October 13, 2010

honorable public represenatives or rascals?

The scene we saw in Karnataka assembly three days back and what we might see today are but two examples of what we can expect from our representatives in Union and State legislatures.

The rowdy behavior is perhaps one of their most pardonable acts of misconduct if you realise that the root cause of this all is inherent criminality and lust for money and power. Becoming MP and MLA gives them a good degree of protection against legal or administrative action, and becoming minister or chairman of a state corporation gives them the right to mint money by whatever way and give immunity against any action against them. See what is happening to Raja even after CAG has directly implicated him, with incontrovertible evidence, in 2G spectrum allocation? Whatever has happened to Lalu, Rabri, Mayawati and other bigwig politicians despite clear-cut cases of financial irregularities?

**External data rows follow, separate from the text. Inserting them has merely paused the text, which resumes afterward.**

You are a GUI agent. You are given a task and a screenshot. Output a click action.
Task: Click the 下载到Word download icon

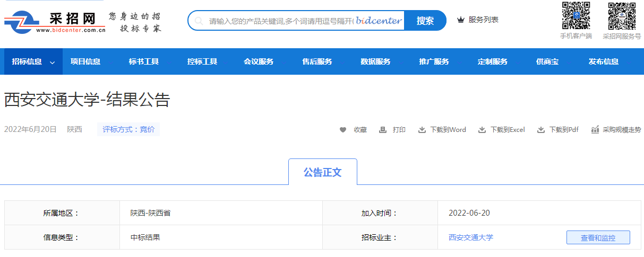point(422,130)
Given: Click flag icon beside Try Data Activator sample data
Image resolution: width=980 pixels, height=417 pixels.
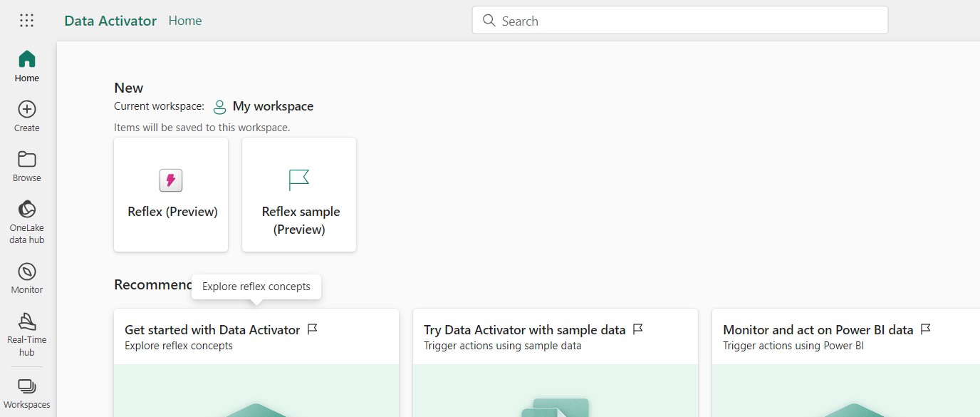Looking at the screenshot, I should click(x=638, y=329).
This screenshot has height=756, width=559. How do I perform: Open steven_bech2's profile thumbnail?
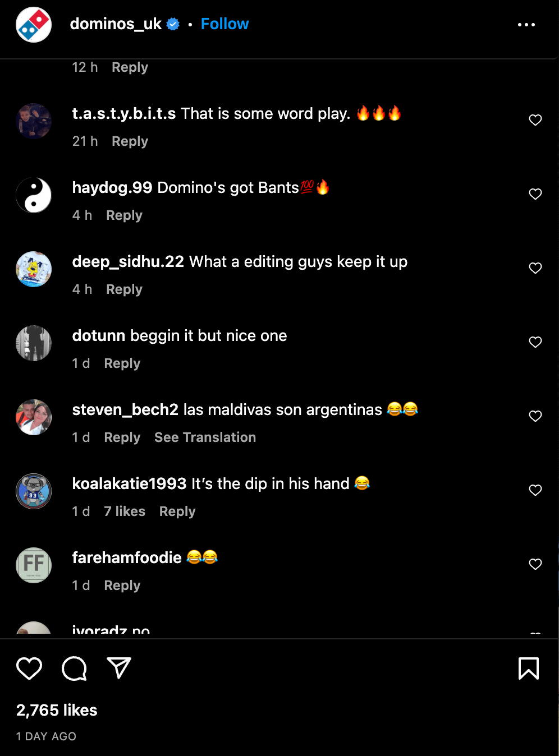pos(34,417)
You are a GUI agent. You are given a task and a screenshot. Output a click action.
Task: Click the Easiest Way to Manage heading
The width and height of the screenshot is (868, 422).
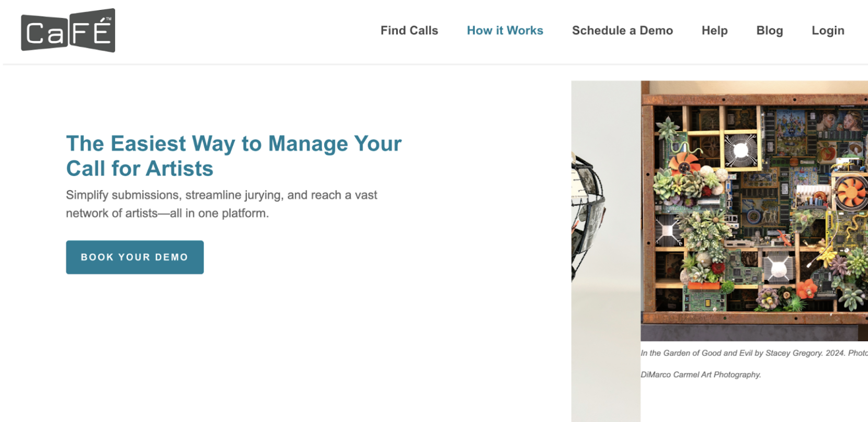[234, 144]
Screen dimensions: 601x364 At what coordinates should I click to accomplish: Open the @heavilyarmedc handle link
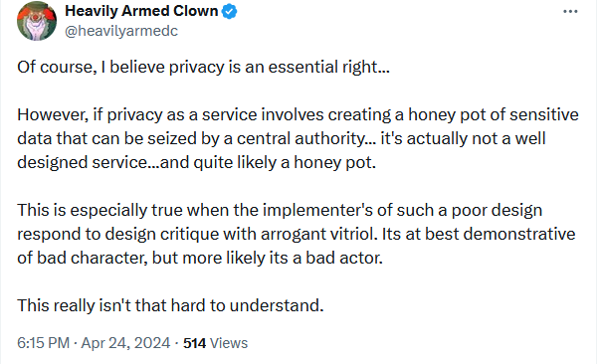(x=121, y=31)
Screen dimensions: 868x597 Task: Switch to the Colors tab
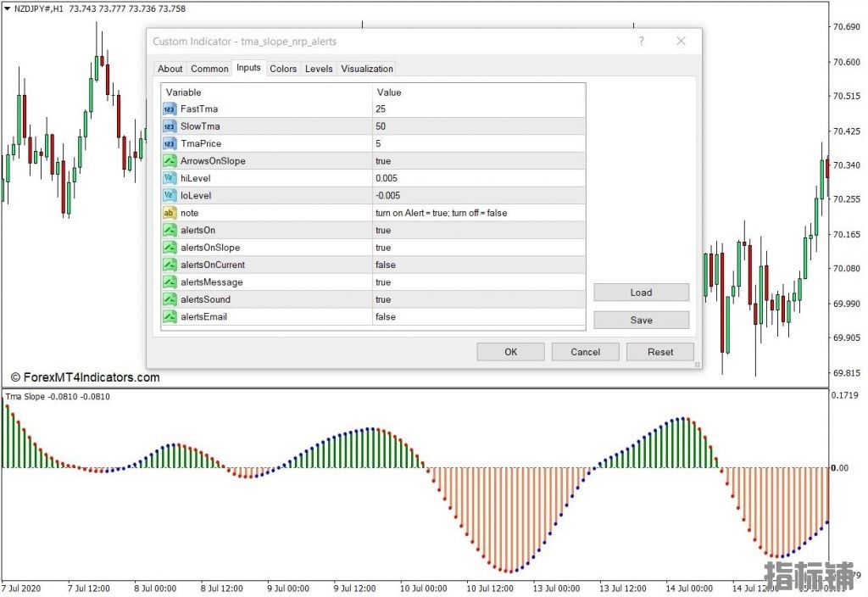point(283,69)
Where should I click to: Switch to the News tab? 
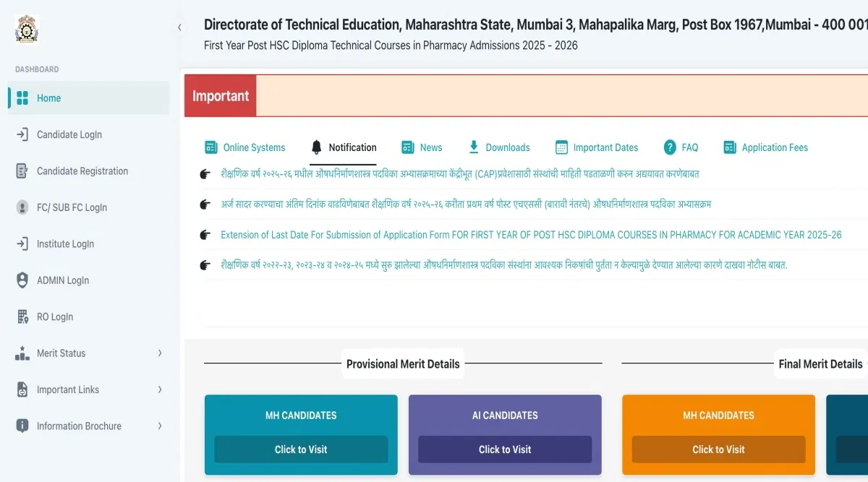(x=430, y=147)
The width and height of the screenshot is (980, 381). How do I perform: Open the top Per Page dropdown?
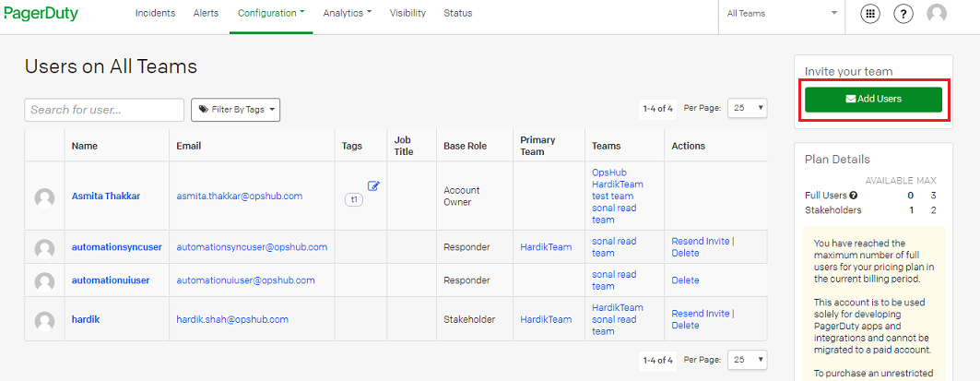click(x=747, y=108)
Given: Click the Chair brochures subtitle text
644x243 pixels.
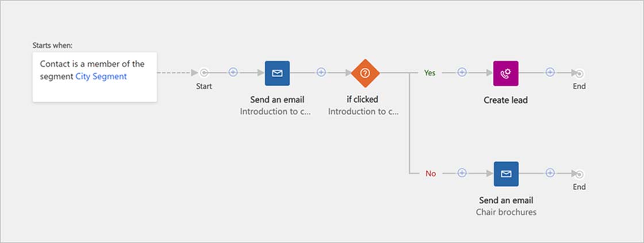Looking at the screenshot, I should 506,212.

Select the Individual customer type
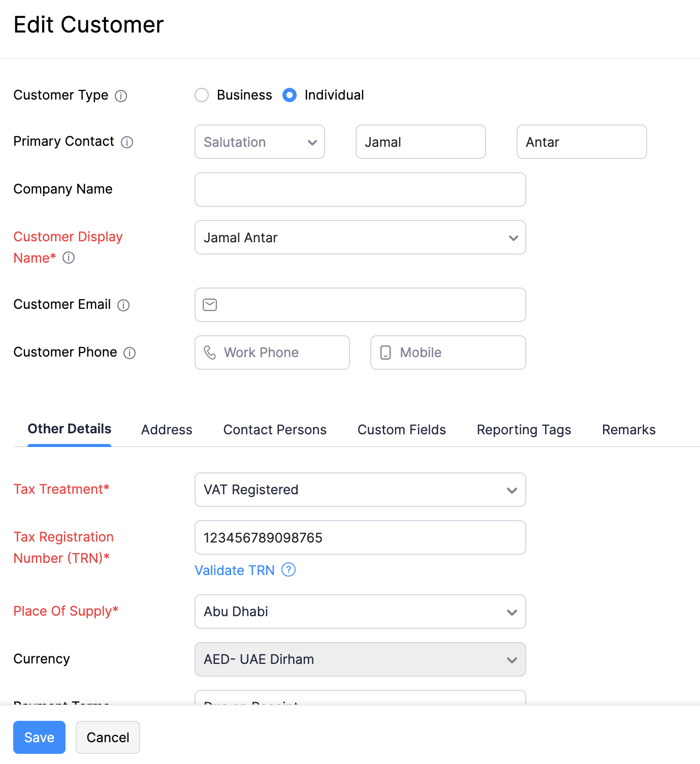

An analysis of the candidates for the first phase of elections in Bihar, to be held a week from now, shows that over one-third of them have one or more criminal cases pending against them. One-fifth of those accused are supposed to have committed heinous crimes. This, based on their own affidavits, and does not include (i) cases that were not registered because of fear and their connections with politicians and police, (ii) cases not reported by them, (iii) their indirect involvement in threats, extortion etc and running rackets and mafias for which no cases will be registered as they become norm rather than exception, and (iv) non-criminal law suits.

Coming back to Karnataka, the battle is for getting power – if not allowed by own party, then by joining forces with others. And power, not for doing public good that the present government is failing to do, but to make enormous money – mostly by illegal means. The illegitimate interest is much higher than the political ambitions that could be called legitimate in a democracy. When such are the considerations for joining politics and when such delinquents become our representatives in seats of law-making, power and governance, Karnataka like power-politics will be played again and again, and with severe fallout for democracy.

For now, the Centre has done to ignore Governor's call for President's Rule in the state.